Other than AIDS, pelvic inflammatory disease (PID) is the most common and serious complication of sexually-transmitted diseases (STDs) among women. It is an infection of the upper genital tract and can affect the uterus, ovaries, fallopian tubes, or other related structures. Untreated, PID causes scarring and can lead to infertility, tubal pregnancy, chronic pelvic pain, and other serious consequences.
In 1998, over 1 million women each year were experiencing an episode of acute PID, with the rate of infection highest among teenagers. More than 100,000 women become infertile each year as a result of PID, and a large proportion of the 70,000 ectopic (tubal) pregnancies occurring every year are due to the consequences of PID. In 1997 alone, an estimated $7 billion was spent on PID and its complications.
PID occurs when disease-causing organisms migrate upward from the urethra and cervix into the upper genital tract. Many different organisms can cause PID, but most cases are associated with gonorrhea and genital chlamydial infections, two very common STDs. Scientists have found that bacteria normally present in small numbers in the vagina and cervix also may play a role.
It is not clear how these bacteria (e.g. organisms such as Gardnerella vaginalis and Bacteroides) gain entrance into the upper genital tract. The cervical mucous plug and secretions may help prevent the spread of microorganisms to the upper genital tract, but it may be less effective during ovulation and menses. In addition, gonococcus may gain access more easily during menses, if menstrual blood flows backward from the uterus into the fallopian tubes, carrying the organisms with it. This may explain why symptoms of PID caused by gonorrhea often begin immediately after menstruation as opposed to any other time during the menstrual cycle.
Women with STDs – especially gonorrhea and chlamydial infection – are at greater risk of developing PID; a prior episode of PID increases the risk of another episode because the body's defenses are often damaged during the initial bout of upper genital tract infection. Sexually-active teenagers are more likely to develop PID than are older women. The more sexual partners a woman has, the greater her risk of developing PID.
There is evidence that women who douche once or twice a month may be more likely to acquire PID than those who douche less than once a month. Douching may push bacteria into the upper genital tract. Douching also may ease discharge caused by an infection, so the woman delays seeking health care.
The major symptoms of PID are lower abdominal pain and abnormal vaginal discharge. Other symptoms such as fever, pain in the right upper abdomen, painful intercourse, and irregular menstrual bleeding can occur as well. PID, particularly when caused by chlamydial infection, may produce only minor symptoms or no symptoms at all, even though it can seriously damage the reproductive organs.
It is important to recognize and deal with signs of discharge with odor or bleeding between cycles, as these could mean infection. Early treatment may prevent the development of PID.
PID can be difficult to diagnose. If symptoms such as lower abdominal pain are present, the doctor will perform a physical exam to determine the nature and location of the pain. The doctor also should check the patient for fever, abnormal vaginal or cervical discharge, and evidence of cervical chlamydial infection or gonorrhea. If the findings of this exam suggest that PID is likely, current guidelines advise doctors to begin treatment.

• • • • •

Tasks →
(1) In the text on pelvic inflammatory disease, what was the estimated amount spent on PID and its complications in 1997?
(2) Turn the paragraph of the text on pelvic inflammatory disease that begins "Women with STDs" into a short list of its main facts.
(3) Reproduce the text on pelvic inflammatory disease from "PID occurs when" up to and including "play a role.", keeping every word unchanged.

Information supplied →
• • • • •

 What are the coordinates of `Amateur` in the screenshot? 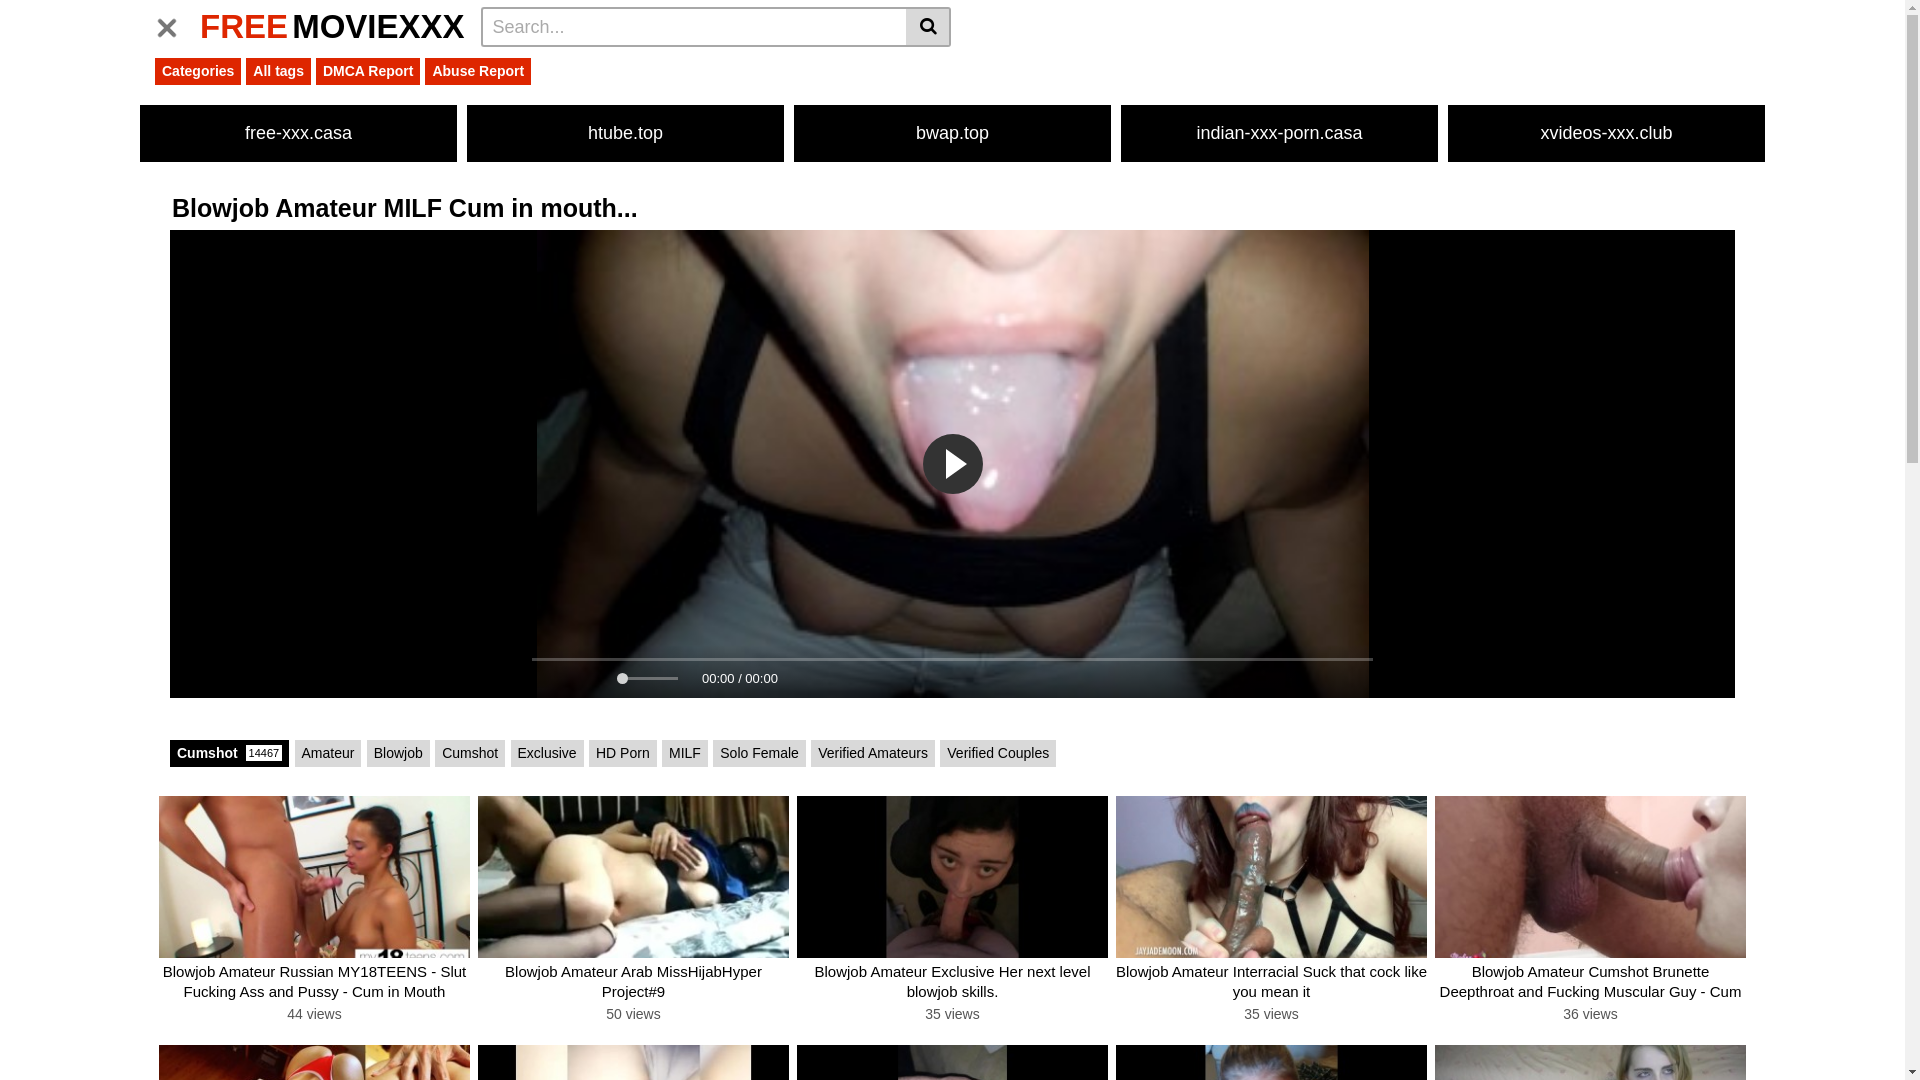 It's located at (328, 754).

• • • • •

Your responses →
(1) An estimated $7 billion.

(2)
- Women with STDs, especially gonorrhea and chlamydial infection, are at greater risk of developing PID.
- A prior episode of PID raises the risk of another, because the first upper genital tract infection often damages the body's defenses.
- Sexually active teenagers are more likely to develop PID than older women.
- The more sexual partners a woman has, the greater her risk of PID.

(3)
PID occurs when disease-causing organisms migrate upward from the urethra and cervix into the upper genital tract. Many different organisms can cause PID, but most cases are associated with gonorrhea and genital chlamydial infections, two very common STDs. Scientists have found that bacteria normally present in small numbers in the vagina and cervix also may play a role.